Paris, orageux et inquiet, éclata dans la journée du 12. Au jardin du Palais-Royal, centre de l’agitation, un jeune homme qui entrait dans l’histoire par un coup d’éclat, Camille Desmoulins, monta sur une table et, dans une harangue enflammée, appela le peuple et la jeunesse parisienne aux armes.

Après cette première explosion, tout Paris fut bientôt debout. Nous avons donné le récit de ces grands épisodes à l’article Bastille (prise de la) et nous n’y reviendrons pas ici. On sait que le 14 juillet au soir, date à jamais mémorable, le peuple de Paris était vainqueur de la réaction par la prise de la vieille forteresse, repaire du despotisme. Le comité des électeurs, transformé en une sorte de gouvernement, siégeait en permanence à l’Hôtel de ville, assurait les services et nommait Bailly maire de Paris et La Fayette commandant de la garde nationale nouvellement formée.

À Versailles, l’Assemblée avait conservé une attitude ferme et digne. La cour, atterrée par la victoire populaire, dut s’incliner sous la main de fer de la nécessité. Louis XVI, à de nouvelles députations, promit tout ce qu’on lui demandait, l’éloignement des troupes, le rappel de Necker, etc. Malgré l’opposition de la reine, il se résigna même à faire un voyage d’apparat à Paris, démarche impérieusement commandée par les circonstances. 100,000 hommes armés vinrent au-devant de lui ; il parut au balcon de l’Hôtel de ville, accepta la nouvelle cocarde (aux couleurs de la ville, auxquelles on ajouta le blanc de la maison de France, comme signe de réconciliation), fut prodigue enfin de ces démonstrations qui apaisent les peuples et qui n’engagent pas beaucoup les princes.

À ce moment même, le comte d’Artois, Condé, Conti, les Polignac, etc., donnaient le signal de l’émigration et allaient intriguer à l’étranger, pour soulever contre nous les colères monarchiques.

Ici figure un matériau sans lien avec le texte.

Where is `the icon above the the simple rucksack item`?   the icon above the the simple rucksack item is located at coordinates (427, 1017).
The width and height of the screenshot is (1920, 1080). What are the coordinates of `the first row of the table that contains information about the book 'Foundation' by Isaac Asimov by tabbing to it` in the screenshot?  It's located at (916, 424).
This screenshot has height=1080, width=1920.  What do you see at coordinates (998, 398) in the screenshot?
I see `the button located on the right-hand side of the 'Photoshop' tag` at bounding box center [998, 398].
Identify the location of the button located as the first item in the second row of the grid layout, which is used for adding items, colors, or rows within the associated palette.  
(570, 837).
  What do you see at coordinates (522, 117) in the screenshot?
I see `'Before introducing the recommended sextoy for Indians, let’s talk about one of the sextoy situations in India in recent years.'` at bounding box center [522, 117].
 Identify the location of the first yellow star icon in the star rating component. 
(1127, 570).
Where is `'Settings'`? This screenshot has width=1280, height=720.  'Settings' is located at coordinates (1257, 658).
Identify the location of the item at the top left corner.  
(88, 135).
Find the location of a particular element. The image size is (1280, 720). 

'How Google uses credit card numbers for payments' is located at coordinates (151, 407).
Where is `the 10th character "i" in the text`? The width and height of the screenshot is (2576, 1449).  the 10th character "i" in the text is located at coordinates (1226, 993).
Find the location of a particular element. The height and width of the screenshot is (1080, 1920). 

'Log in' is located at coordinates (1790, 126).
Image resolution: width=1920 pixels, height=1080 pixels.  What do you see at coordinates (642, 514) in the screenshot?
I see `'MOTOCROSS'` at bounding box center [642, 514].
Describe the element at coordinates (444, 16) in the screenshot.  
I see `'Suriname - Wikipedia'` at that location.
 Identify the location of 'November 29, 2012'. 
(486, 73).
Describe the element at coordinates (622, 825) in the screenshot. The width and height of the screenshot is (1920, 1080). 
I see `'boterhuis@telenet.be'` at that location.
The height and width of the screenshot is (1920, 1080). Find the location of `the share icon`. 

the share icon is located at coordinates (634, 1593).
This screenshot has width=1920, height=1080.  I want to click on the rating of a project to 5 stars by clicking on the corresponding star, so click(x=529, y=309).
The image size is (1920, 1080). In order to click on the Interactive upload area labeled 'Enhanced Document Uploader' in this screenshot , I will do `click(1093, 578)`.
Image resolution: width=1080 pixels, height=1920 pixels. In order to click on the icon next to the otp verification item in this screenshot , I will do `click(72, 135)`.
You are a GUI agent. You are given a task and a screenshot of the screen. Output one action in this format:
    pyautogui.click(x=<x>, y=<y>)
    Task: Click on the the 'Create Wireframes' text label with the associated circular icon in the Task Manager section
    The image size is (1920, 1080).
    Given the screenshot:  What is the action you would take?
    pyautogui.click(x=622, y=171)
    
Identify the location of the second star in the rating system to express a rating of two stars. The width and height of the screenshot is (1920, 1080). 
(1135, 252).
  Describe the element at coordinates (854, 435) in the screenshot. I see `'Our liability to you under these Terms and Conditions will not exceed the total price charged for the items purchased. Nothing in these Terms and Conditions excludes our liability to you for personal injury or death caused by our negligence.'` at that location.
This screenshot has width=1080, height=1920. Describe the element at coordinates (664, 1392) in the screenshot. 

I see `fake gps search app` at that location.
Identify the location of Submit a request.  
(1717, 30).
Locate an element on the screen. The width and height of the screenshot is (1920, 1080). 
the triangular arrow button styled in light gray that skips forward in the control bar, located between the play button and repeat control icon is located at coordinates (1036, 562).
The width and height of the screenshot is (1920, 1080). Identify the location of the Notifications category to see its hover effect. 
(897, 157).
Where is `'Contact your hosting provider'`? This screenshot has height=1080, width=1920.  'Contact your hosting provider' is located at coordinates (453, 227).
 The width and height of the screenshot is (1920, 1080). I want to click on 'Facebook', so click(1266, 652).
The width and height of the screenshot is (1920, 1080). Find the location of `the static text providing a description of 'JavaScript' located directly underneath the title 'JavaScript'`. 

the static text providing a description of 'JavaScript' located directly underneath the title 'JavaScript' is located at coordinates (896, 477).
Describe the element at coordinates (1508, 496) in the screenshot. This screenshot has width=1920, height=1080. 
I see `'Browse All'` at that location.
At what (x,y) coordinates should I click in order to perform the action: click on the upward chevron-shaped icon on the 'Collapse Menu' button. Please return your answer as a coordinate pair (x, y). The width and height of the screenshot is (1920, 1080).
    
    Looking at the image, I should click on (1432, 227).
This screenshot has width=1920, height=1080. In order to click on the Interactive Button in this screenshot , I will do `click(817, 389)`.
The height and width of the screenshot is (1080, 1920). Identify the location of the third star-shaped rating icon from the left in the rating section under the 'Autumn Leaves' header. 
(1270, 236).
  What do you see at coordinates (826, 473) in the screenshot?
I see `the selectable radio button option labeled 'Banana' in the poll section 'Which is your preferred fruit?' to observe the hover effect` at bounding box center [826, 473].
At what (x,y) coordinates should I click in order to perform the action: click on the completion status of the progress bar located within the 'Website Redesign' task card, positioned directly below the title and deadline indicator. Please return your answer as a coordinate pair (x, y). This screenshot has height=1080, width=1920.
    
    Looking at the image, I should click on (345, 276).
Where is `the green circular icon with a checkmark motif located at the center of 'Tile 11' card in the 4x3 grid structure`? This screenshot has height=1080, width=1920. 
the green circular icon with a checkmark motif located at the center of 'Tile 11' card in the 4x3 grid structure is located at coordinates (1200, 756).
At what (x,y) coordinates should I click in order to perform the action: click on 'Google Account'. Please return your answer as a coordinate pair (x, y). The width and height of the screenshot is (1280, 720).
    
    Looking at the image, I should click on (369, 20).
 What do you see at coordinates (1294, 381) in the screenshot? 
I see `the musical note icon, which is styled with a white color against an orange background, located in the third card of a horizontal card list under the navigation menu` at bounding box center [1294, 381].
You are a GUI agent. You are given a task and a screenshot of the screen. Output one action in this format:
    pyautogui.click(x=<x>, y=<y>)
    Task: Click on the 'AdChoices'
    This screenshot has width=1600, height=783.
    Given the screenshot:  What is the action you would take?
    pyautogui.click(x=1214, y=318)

Les événements de Paris eurent leur retentissement dans les provinces ; partout on s’arma, on se forma en milices nationales, on remplaça les autorités royales par des comités qui devinrent le noyau des municipalités. Les habitants des campagnes envahissaient les archives seigneuriales pour y détruire les titres de leur servilité séculaire.

Des scènes déplorables vinrent attrister ces grands mouvements. À Paris, des personnages détestés périrent victimes de la fureur populaire. V. Berthier et Foulon.

Cependant l’Assemblée, assurée de son existence par la grande journée du 14 juillet, poursuivait ses travaux et préparait la rénovation nationale, élaborait une Déclaration des droits de l’homme (v. ce nom), prescrivait des mesures urgentes et nommait un comité pour poser les bases de la constitution.

Au milieu de ces agitations, Necker reprit possession du ministère ; mais cette idole d’hier était déjà bien dépassée.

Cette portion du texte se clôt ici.